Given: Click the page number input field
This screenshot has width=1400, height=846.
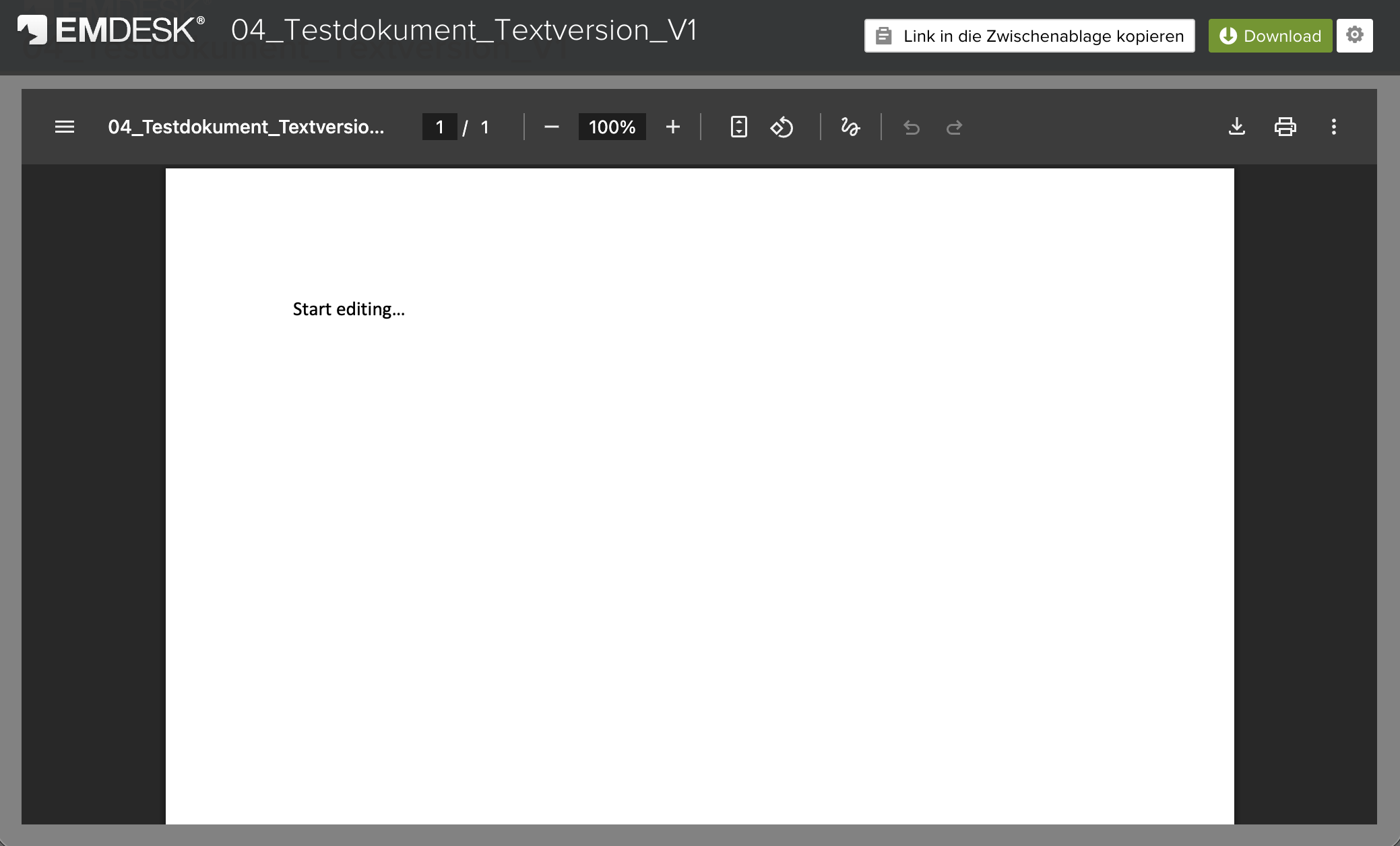Looking at the screenshot, I should tap(439, 127).
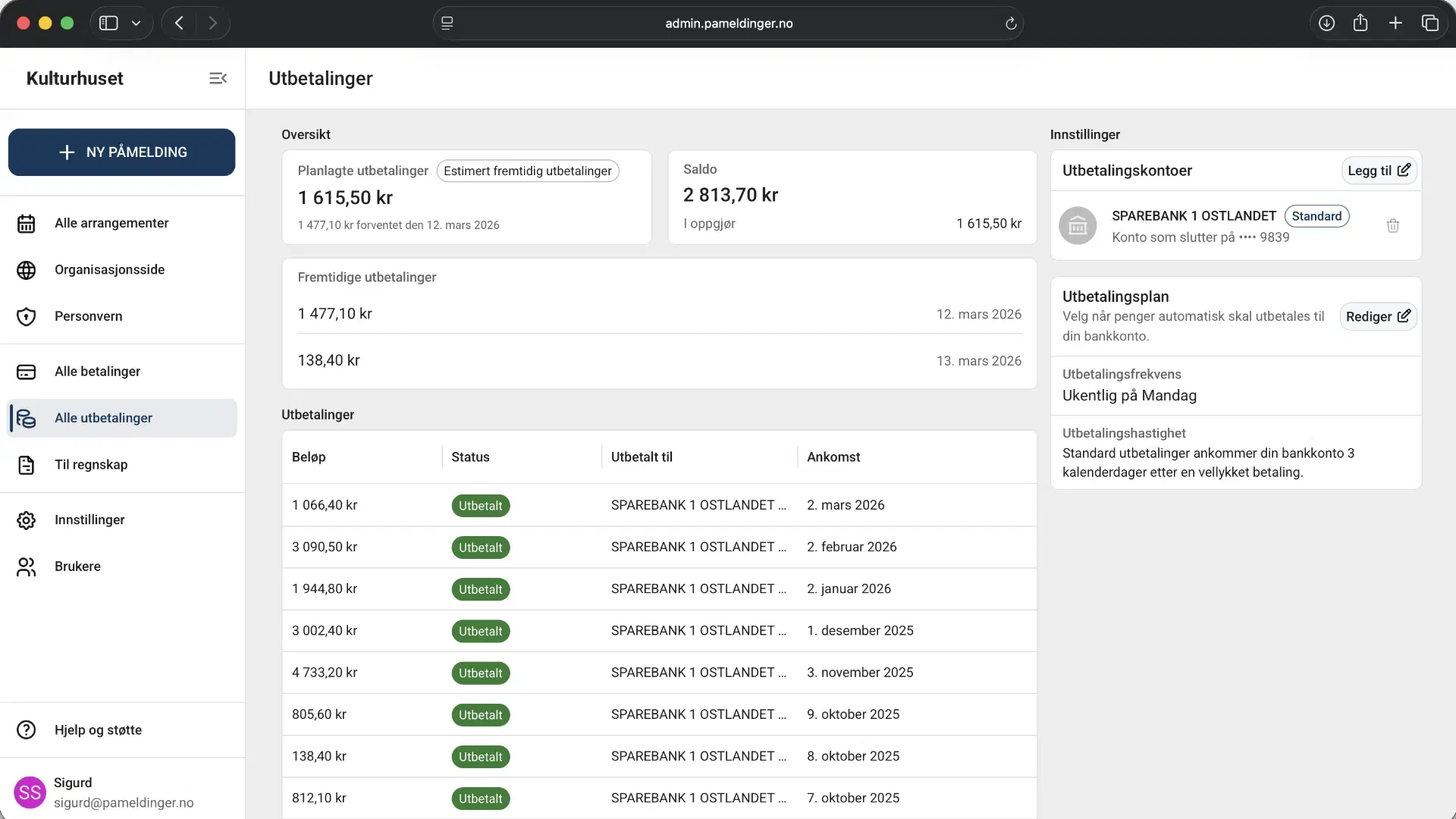Click Rediger for Utbetalingsplan
1456x819 pixels.
pyautogui.click(x=1377, y=316)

-.-.-

**PROBLEM REQUIREMENTS**. Output the records above exactly as they are, leaving out the pictures.

**EXERCISE ANSWER**.
Given: Click the page number input field
This screenshot has width=1400, height=846.
Looking at the screenshot, I should tap(439, 127).
Click Rediger for Utbetalingsplan
1456x819 pixels.
pyautogui.click(x=1377, y=316)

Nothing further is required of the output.